WASHINGTON -- Outside interest groups spent at record levels in state-level judicial elections in the 2012 election cycle, according to a new report, reflecting a trend of increased spending on down-ballot races by political groups looking to control individual state agendas.
The report -- put together by Justice At Stake, the Brennan Center for Justice and the National Institute for Money in State Politics -- shows that independent groups spent $15.4 million on 2012 judicial elections, which helped drive a record $29.7 million in television advertising in those races. The spending by independent groups also represented a record 27 percent of all spending on judicial races.
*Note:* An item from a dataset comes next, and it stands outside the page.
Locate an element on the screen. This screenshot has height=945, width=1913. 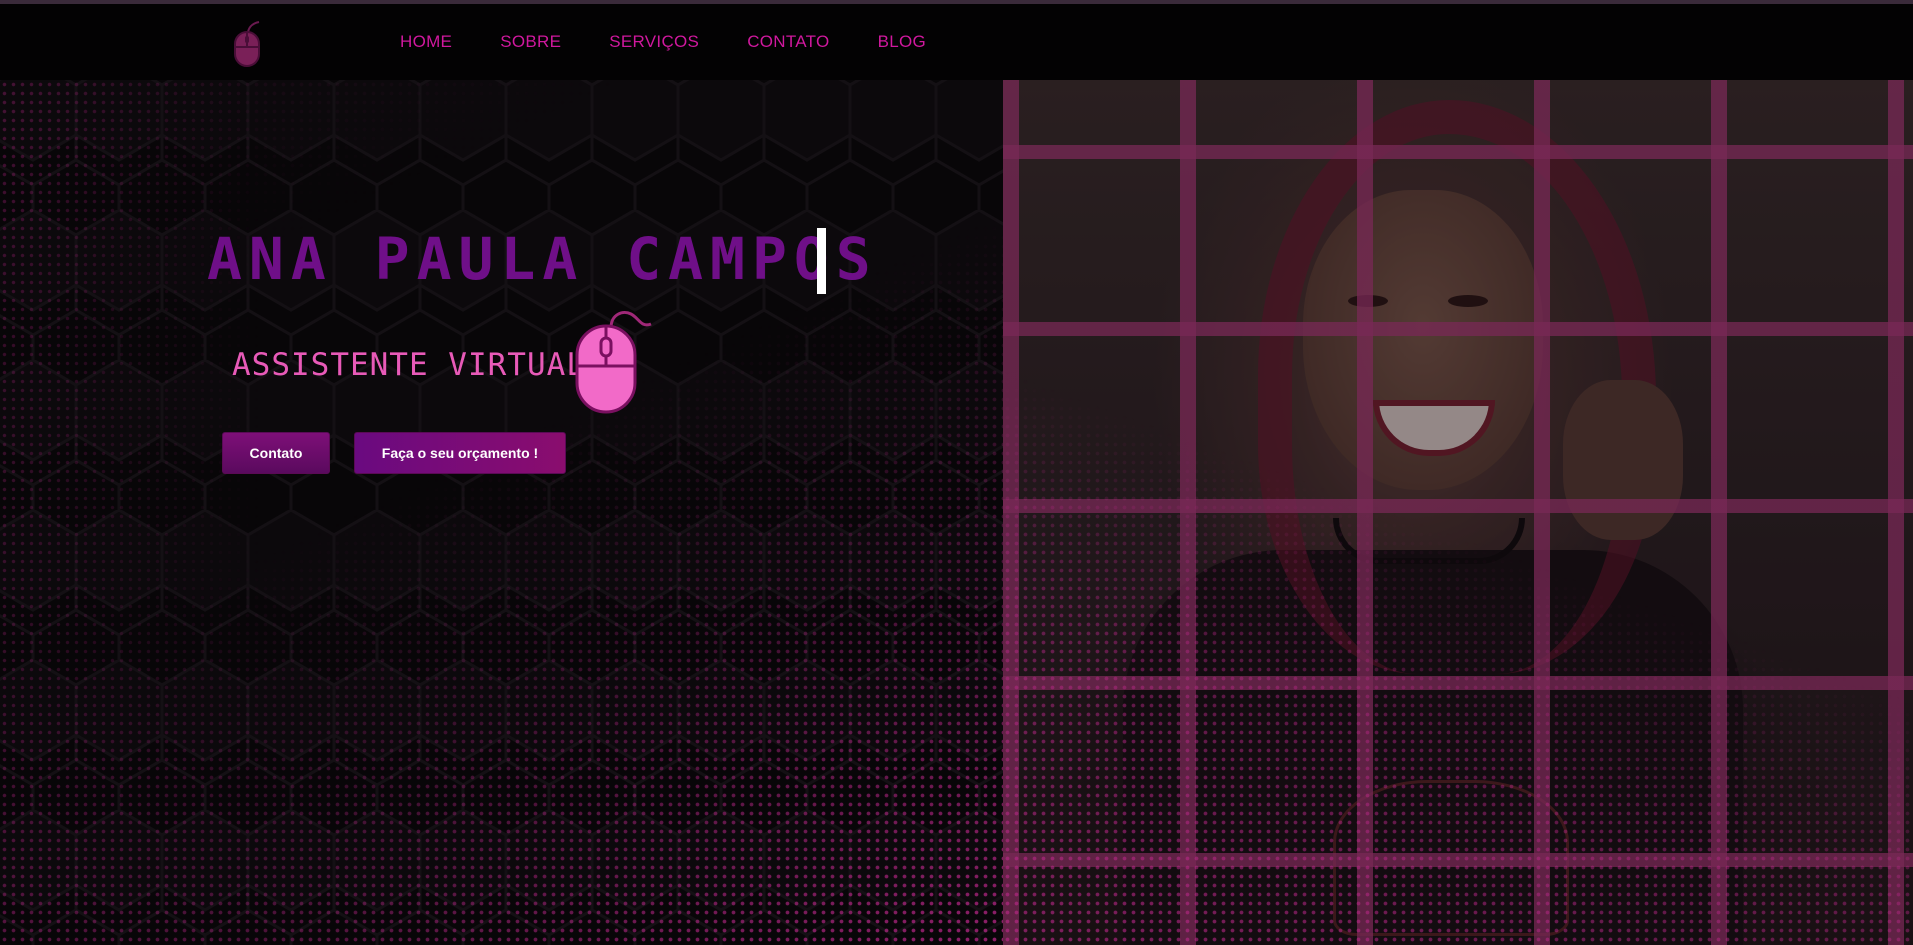
nav-link-sobre: SOBRE is located at coordinates (530, 42).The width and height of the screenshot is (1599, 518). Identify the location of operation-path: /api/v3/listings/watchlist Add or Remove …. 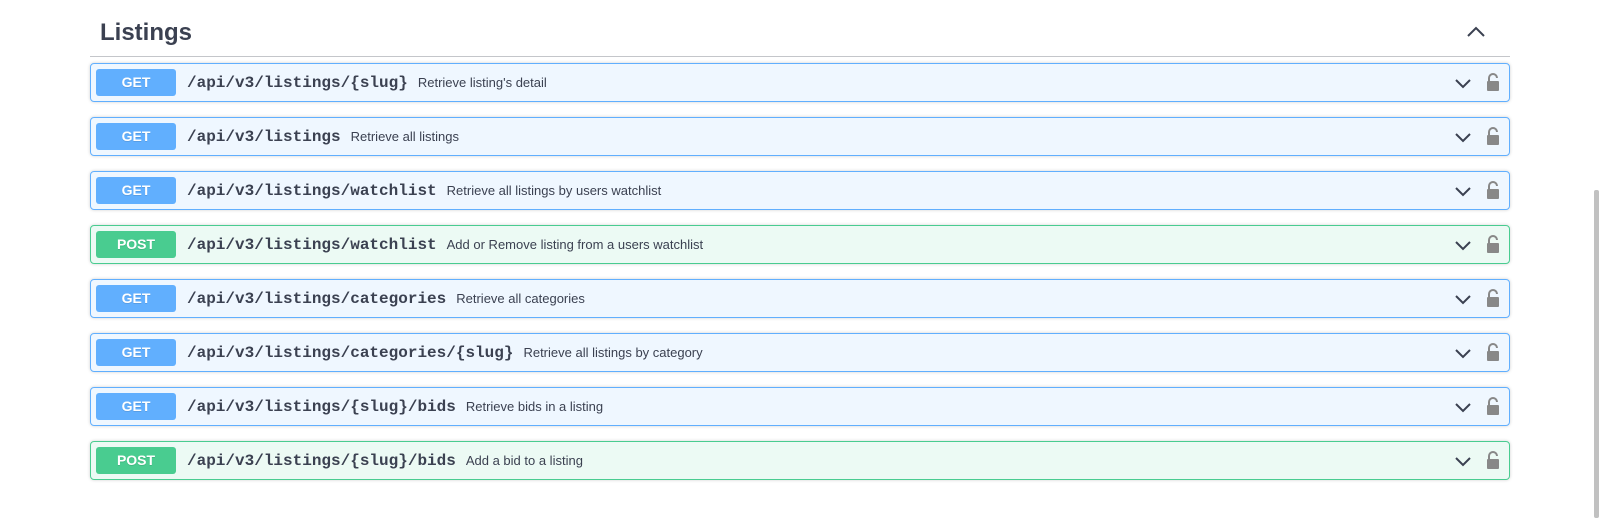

Some of the big spenders in judicial elections in 2012 included recognizable names from national political movements, such as the billionaire Koch brothers' Americans for Prosperity and the National Rifle Association's Law Enforcement Alliance of America.
Alicia Bannon, counsel for the Brennan Center's Democracy program, said that the increased spending, especially on television ads, has "created a carnival atmosphere where judges are starting to look indistinguishable from other sorts of politicians."
"We don't want our judges to be politicians in robes," Bannon said. "We expect our judges to be above politics and these mud-slinging ads hurt public confidence in the integrity of our judicial system."
Michigan's judicial elections topped the list for spending in the 2012 campaign, with more than $13 million spent by the candidates, political parties and independent groups combined. Political parties were the dominant spenders in Michigan, where a 4-3 conservative majority on the state Supreme Court was at risk, but was ultimately maintained.
Perhaps the most well-known judicial race of 2012, the recall election of Wisconsin state Supreme Court Justice David Prosser, saw the second largest amount of money. More than $5.1 million was spent in the race between Prosser and JoAnne Kloppenburg, with the vast majority coming from independent groups with partisan affiliations, including the pro-labor Greater Wisconsin Committee and the pro-business Issues Council of Wisconsin Manufacturers & Commerce. Prosser kept his seat, maintaining the conservative majority on the court.
In Florida, tea party-linked groups like Restore Justice 2012 and Americans for Prosperity fueled an effort to defeat three state Supreme Court judges appointed by Democratic governors. The effort would have made all seven state Supreme Court justices Republican appointees. The overall campaign ultimately totaled $5 million, but all three justices retained their seats.
Spending in judicial races has been increasing since 2000, when business groups and trial lawyers began an arms race over tort reforms. Justice At Stake Director Bert Brandenburg explained that it was cheaper for special interests to buy a court seat than to pump money into a state legislative race.
"These were deemed as ripe for the picking," he said.
Even though the spending rise predates the Supreme Court's Citizens United decision, which opened the door to unlimited independent political spending by corporations, unions and, ultimately, individuals, the Brennan Center's Bannon said the 2010 decision has definitely affected recent independent spending.
"In response to Citizens United, what we saw was the creation of new spending infrastructure," she said, noting the creation of super PACs and the expansion of spending opportunities for 501(c)(4) social welfare nonprofits. "That spending infrastructure went into state judicial races as well."
In a key 2012 North Carolina judicial race, a super PAC called the North Carolina Judicial Coalition spent $2.9 million to support conservative state Supreme Court Justice Paul Newby's reelection.
The groups behind the election spending report also raised concerns about attempts to inject politics into retention races for justices who were selected based on merit. And they sounded the alarm about attacks on judicial public financing systems in both Wisconsin and North Carolina from conservative politicians and donors.